ANDROID SALES ARE IN DECLINE FOR THE FIRST TIME EVER
But according to a report by ABI Research, Android sales also went into decline in Q4 2014, for the first time ever.
Apple is demolishing the high-end smartphone market with the iPhone 6 and 6 Plus. Samsung's profits have cratered as a result. New data shows that the South Korean company's woes aren't an isolated: Apple is now taking an astonishing 93% of all profits in the smartphone industry, despite its minority market share.
The iPhone is also outselling Android handsets in the US for the first time in years, according to data from Kantar Worldpanel.

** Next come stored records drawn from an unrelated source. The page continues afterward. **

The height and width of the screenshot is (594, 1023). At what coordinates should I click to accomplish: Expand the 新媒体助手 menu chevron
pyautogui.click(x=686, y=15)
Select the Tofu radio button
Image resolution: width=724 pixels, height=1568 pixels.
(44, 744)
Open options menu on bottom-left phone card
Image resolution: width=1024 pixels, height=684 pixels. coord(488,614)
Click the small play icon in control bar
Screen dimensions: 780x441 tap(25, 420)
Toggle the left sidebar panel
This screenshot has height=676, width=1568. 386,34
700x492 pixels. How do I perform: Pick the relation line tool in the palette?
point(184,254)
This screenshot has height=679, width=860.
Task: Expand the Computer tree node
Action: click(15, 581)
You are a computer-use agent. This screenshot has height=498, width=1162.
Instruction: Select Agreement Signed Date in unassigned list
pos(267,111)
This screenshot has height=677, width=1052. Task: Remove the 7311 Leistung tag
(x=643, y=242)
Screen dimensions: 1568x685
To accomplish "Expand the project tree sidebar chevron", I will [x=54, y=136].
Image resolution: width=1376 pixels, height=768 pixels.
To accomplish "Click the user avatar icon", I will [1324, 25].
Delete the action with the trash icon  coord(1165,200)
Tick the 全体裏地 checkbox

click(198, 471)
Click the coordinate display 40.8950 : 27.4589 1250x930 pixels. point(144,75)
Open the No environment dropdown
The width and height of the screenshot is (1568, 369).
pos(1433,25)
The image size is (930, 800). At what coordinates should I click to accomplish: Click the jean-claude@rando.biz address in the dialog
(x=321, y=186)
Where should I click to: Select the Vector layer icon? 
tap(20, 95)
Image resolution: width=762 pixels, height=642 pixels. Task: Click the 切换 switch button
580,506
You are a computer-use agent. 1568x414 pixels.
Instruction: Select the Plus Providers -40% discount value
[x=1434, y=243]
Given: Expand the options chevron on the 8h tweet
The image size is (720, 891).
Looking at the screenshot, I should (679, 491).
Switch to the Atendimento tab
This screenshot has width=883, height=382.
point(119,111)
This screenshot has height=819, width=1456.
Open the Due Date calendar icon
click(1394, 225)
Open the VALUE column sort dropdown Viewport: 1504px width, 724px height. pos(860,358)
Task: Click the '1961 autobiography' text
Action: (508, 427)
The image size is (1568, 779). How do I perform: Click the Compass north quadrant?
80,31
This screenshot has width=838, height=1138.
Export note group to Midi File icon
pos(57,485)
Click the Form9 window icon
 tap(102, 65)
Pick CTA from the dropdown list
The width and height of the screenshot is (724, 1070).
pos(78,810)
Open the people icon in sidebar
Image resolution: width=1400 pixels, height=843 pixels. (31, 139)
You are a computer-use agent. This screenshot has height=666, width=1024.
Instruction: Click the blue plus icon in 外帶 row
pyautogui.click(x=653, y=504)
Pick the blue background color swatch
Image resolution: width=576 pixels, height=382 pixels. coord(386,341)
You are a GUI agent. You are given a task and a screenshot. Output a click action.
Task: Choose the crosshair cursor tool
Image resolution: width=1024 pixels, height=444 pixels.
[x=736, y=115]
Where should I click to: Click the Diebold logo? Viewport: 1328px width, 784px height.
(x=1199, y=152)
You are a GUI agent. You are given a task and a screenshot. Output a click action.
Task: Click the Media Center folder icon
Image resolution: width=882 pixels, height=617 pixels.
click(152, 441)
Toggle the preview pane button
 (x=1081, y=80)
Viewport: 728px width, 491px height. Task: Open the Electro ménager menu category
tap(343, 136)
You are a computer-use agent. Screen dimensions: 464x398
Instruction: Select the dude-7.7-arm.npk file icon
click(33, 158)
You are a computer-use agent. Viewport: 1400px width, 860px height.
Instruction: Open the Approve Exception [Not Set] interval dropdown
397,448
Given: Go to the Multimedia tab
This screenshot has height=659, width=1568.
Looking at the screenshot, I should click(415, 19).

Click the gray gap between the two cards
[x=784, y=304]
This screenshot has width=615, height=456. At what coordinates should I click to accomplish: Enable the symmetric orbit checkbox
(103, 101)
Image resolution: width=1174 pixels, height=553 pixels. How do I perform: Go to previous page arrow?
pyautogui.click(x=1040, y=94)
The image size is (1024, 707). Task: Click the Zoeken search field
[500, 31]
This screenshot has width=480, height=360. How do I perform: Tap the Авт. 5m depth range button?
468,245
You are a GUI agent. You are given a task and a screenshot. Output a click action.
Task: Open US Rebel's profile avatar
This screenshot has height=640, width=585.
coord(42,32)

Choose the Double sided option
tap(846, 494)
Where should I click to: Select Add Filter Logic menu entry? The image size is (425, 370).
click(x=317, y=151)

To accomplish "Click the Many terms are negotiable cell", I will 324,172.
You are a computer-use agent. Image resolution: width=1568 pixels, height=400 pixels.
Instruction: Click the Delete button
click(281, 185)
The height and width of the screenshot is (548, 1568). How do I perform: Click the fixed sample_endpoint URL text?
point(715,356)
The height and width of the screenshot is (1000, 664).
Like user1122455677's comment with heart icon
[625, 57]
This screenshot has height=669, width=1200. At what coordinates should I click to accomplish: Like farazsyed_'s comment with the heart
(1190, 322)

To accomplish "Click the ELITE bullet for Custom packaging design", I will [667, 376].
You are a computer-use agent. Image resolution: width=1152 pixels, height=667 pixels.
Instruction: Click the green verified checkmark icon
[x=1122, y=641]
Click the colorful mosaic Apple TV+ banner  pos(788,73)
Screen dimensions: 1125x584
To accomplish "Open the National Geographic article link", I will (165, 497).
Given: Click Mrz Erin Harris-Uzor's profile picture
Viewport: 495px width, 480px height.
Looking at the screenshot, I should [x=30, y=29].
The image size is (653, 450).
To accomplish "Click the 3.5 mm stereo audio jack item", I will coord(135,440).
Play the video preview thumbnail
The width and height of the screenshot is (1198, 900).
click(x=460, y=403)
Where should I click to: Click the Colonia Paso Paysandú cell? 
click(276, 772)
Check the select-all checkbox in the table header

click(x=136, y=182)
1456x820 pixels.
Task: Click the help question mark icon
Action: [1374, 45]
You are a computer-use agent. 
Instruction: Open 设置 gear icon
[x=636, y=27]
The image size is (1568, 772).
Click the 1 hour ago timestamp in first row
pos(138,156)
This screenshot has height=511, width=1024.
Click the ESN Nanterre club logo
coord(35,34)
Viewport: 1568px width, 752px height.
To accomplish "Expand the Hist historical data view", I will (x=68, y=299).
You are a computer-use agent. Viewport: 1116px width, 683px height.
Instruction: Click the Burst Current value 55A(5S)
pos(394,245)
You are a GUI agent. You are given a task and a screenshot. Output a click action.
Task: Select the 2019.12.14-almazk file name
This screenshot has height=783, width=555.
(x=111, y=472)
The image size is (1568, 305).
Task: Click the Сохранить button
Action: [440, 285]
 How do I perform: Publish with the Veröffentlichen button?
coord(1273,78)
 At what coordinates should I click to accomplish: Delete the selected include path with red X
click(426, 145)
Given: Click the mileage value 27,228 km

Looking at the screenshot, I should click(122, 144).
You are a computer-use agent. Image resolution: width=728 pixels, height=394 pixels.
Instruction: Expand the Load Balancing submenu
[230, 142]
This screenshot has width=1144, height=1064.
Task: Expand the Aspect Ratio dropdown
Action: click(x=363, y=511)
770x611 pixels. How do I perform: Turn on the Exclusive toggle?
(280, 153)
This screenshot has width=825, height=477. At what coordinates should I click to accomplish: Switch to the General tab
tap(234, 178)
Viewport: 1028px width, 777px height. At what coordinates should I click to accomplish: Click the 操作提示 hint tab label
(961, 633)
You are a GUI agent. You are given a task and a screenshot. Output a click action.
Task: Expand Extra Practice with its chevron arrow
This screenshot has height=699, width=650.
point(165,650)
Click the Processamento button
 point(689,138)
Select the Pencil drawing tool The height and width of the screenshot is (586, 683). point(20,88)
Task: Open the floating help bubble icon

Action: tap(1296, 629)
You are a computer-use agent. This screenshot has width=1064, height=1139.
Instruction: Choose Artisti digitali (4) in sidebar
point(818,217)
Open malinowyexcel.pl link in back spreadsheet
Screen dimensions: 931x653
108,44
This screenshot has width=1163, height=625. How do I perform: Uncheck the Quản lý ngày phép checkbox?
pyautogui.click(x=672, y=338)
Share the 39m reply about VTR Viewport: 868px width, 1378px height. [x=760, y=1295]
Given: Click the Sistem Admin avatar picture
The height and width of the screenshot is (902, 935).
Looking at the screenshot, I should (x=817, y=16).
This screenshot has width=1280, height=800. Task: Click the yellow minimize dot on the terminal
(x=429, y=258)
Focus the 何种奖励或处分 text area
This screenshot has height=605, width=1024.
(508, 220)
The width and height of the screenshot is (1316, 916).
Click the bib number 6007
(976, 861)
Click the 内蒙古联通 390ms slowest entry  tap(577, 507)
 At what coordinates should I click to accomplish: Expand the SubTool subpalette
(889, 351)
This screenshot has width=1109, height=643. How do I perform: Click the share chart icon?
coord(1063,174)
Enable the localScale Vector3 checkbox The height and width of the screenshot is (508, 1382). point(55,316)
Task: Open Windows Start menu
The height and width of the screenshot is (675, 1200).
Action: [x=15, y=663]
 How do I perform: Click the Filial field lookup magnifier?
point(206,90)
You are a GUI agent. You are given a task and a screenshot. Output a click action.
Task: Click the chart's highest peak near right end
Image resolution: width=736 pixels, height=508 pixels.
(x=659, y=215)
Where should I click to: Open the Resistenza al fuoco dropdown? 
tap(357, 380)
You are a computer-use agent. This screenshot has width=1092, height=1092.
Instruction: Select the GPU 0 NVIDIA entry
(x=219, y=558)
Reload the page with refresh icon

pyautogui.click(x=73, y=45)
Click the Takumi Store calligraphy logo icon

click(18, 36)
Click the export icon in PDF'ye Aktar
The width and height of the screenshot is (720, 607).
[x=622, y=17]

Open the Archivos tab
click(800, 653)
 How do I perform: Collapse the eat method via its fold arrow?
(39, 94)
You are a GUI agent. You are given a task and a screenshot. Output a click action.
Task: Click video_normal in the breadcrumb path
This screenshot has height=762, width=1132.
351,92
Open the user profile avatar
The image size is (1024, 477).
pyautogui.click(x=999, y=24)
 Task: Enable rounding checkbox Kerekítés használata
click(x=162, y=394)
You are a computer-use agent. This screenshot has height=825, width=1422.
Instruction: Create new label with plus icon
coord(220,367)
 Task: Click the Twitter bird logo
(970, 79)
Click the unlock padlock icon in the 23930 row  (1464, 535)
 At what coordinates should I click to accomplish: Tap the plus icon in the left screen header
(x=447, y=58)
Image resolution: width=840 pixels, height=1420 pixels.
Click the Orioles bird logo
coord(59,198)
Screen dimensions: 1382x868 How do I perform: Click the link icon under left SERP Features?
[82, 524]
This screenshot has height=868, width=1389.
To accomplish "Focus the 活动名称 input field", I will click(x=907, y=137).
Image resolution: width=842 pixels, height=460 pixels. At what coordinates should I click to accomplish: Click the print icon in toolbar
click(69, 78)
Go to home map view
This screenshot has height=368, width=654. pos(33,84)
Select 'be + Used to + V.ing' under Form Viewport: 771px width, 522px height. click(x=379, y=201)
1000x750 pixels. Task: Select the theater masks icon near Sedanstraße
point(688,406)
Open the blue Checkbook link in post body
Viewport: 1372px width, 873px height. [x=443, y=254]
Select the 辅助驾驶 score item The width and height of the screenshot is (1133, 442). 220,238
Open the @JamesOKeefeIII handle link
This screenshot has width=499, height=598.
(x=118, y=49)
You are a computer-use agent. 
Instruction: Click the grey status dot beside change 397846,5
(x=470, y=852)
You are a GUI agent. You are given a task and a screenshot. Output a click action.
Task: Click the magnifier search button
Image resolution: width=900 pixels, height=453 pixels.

And Google's Android is also under unprecedented threat from "forks" - independently developed versions of the OS that the company has no control over. The market share of forks is rising, and Cyanogen - a popular fork - just raised $70 million at a valuation in the hundreds of millions. "We're going to take Android away from Google," CEO Kirt McMaster told the Wall Street Journal.
But the most significant figure comes from ABI, which we read about in a blog post by former Guardian technology editor Charles Arthur.
It's the fact that - astonishingly - the number of Android sales dropped in the last period of 2014.
This isn't a decline in market share. It's a drop, in real terms, in the number of handsets running the Android OS shipped quarter-on-quarter in Q4 2014, according to ABI.
205.56 million were shipped in Q4, down from 217.49 million in Q3.
Here's the data:
This probably isn't the start of a long-term decline. As Android devices grow ever-cheaper compared to Apple handsets, it's likely to cement their position as the smartphone of choice for low-income consumers as the next billion people come online. But nonetheless it's astonishing that despite the huge potential markets emerging in the developing world, Android is seeing negative growth.
And forked Android vendor Xiaomi is going from strength to strength, further threatening Google at the low-end of the market. ABI Research Senior Practice Director Nick Spencer says it's "worrying times for Google's mobile services and Android, but it presents opportunity for other service providers and even operating systems."
Add all these factors together, and things aren't nearly as good for Google as that 1 billion shipment headline figure suggests.